JE N'AI PAS DE PROCHAIN ! (05 mars 2010)

Sans titre 2

 

C'est un texte tout neuf, d'il y a cinquante ans.
 
Chaque année, je le présente à mes étudiants en journalisme. Quelques lignes, seulement, du commentaire que Paul Ricoeur consacrait, en 1955, à la parabole du bon Samaritain.
 
Que vient donc faire cette histoire dans un cours de « presse écrite » ? Ceci, qui est étonnant, une petite phrase de sept mots, un pont entre Evangile et actualité : le prochain c'est la conduite même de se rendre présent ».
 
Je n'ai pas de prochain, explique Ricoeur, je me fais le prochain de quelqu'un.
 
Le prochain c'est la double exigence du proche et du lointain. Ainsi était le Samaritain : proche parce qu'il s'approche ; lointain, parce qu'il demeure le non-Judéen qui, un jour ramasse un inconnu sur la route.
 
Du coup, le philosophe réfute la fausse opposition entre les relations « immédiates », là où nous sommes directement en présence, l'un face à l'autre, et les relations « médiates », celles qui passent « par l'intermédiaire de ». « Nous ne savons pas quand nous atteignons les personnes, poursuit Ricoeur.  Nous croyons avoir exercé cet amour dans les relations « courtes », d'homme à homme, et notre charité n'était souvent qu'exhibitionnisme ; nous croyions n'avoir atteint personne dans les relations « longues » du travail, de la politique, etc...,  et peut-être ici aussi nous faisions-nous illusion. Le critère des relations humaines serait de savoir si nous atteignons les personnes, mais nous n'avons ni le droit ni le pouvoir d'administrer ce critère ».
 
Je n'ai pas de prochain.
Mais comment m'approcher de ces jeunes juifs agressés par une bande de voyous dans la banlieue d'Anvers ?  Il est 22 h 50. Ils sortent de l'école talmudique et rentrent chez eux à pied, lorsqu'un groupe armé de couteaux les prend en chasse. Trois vont échapper à  leurs agresseurs.   Le quatrième, moins rapide, est poignardé dans le dos.
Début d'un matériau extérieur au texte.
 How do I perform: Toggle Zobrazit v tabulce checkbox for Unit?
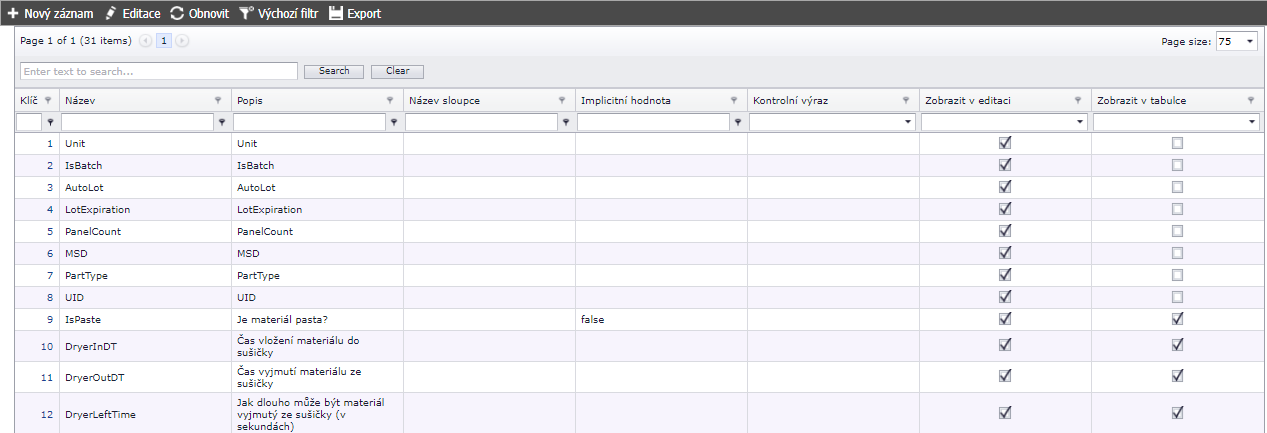1177,143
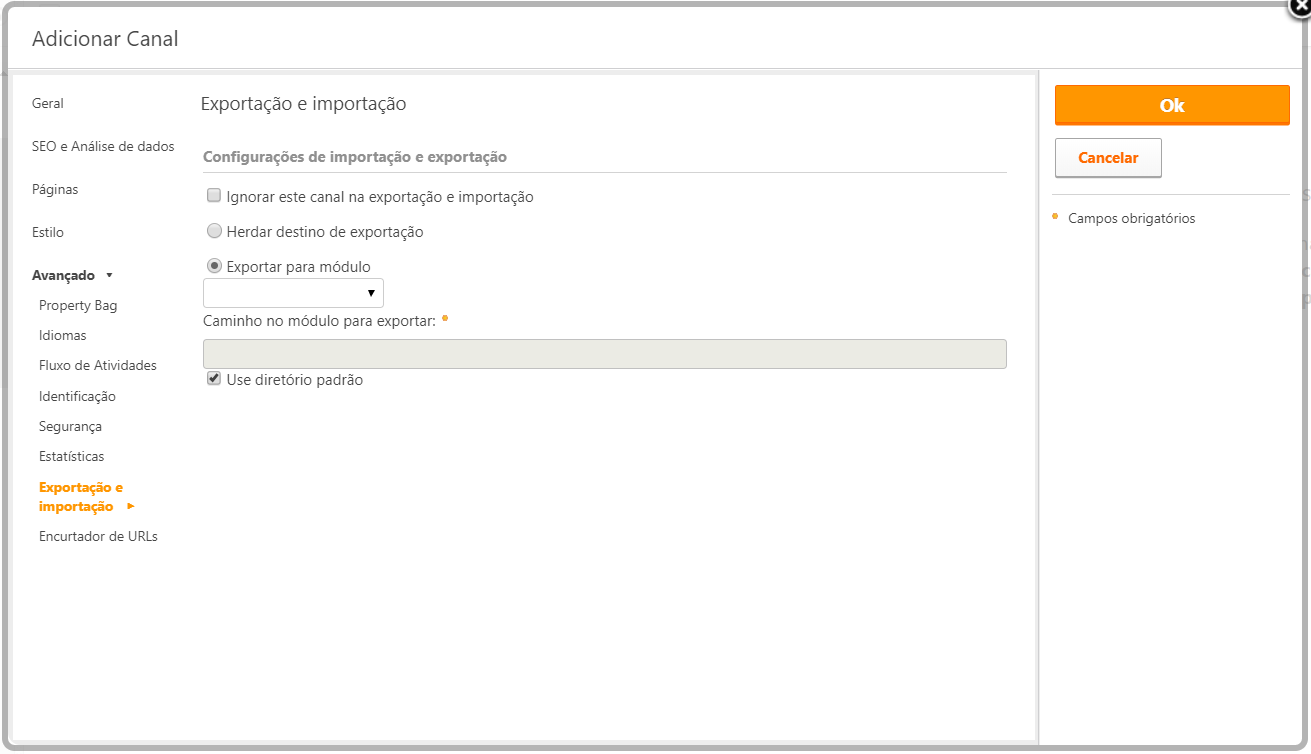Screen dimensions: 1311x754
Task: Collapse the Avançado section arrow
Action: click(109, 275)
Amené « dans une auberge » pour y être soigné heureusement, ses jours ne sont plus en danger.
 
Je n'ai pas de prochain.
Et pourtant, tous les jours, à travers un roman, un feuilleton, un journal, une BD, une publicité..., je suis appelé à me rendre présent. A verser de l'huile aussi, et du vin, sur les plaies d'un inconnu entrevu quelques secondes à la une du JT. Parce que la parabole du bon Samaritain m'invite à prendre au sérieux les relations médiates, à charger ce lointain si proche sur ma propre monture et à prendre grand soin de lui.
 
Ne dites pas trop vite que c'est une charité « virtuelle ». « Nous ne savons pas quand nous atteignons les personnes ».
 
Un prêtre est descendu en plein « immédiat ». Il a vu et il est passé de l'autre côté. Normal puisque son métier l'invite d'abord à « sacrifier ». Pas de temps à perdre avec la miséricorde.
Un Lévite aussi. Un sacristain du Temple. Son problème à lui : les lampes et les encensoirs. Un homme, fût-il blessé, n'a pas à retarder la célébration.
 
Mais le troisième, celui de l'autre bord, réduit la distance. Pourtant, il avait plus de raisons encore de s'éloigner puisqu'il se trouve sur une route ennemie. N'empêche, il s'arrête. Il arrive donc que la charité traverse les convictions.
 
Je ne veux pas être injuste à l'égard des deux premiers de la parabole, si attentifs à la Loi de Moïse. Car le prêtre et le Lévite le savent bien : qui touchait un mort devenait impur. Vivait-il encore cet homme « à moitié mort » ?  Dans le doute, ils passent « de l'autre côté », par fidélité.
 
Voyant ainsi les proches s'éloigner et l'éloigné s'approcher, je songe aux premiers mots d'un poème de Gilles Baudry qui pourraient rejoindre le propos de Ricoeur :
« Toute distance nous rapproche,
ce qui nous unit, nous sépare,
ce qui nous brise nous recrée ».

 

                Extrait de « Et je serai pour vous un enfant laboureur »  Gabriel RINGLET.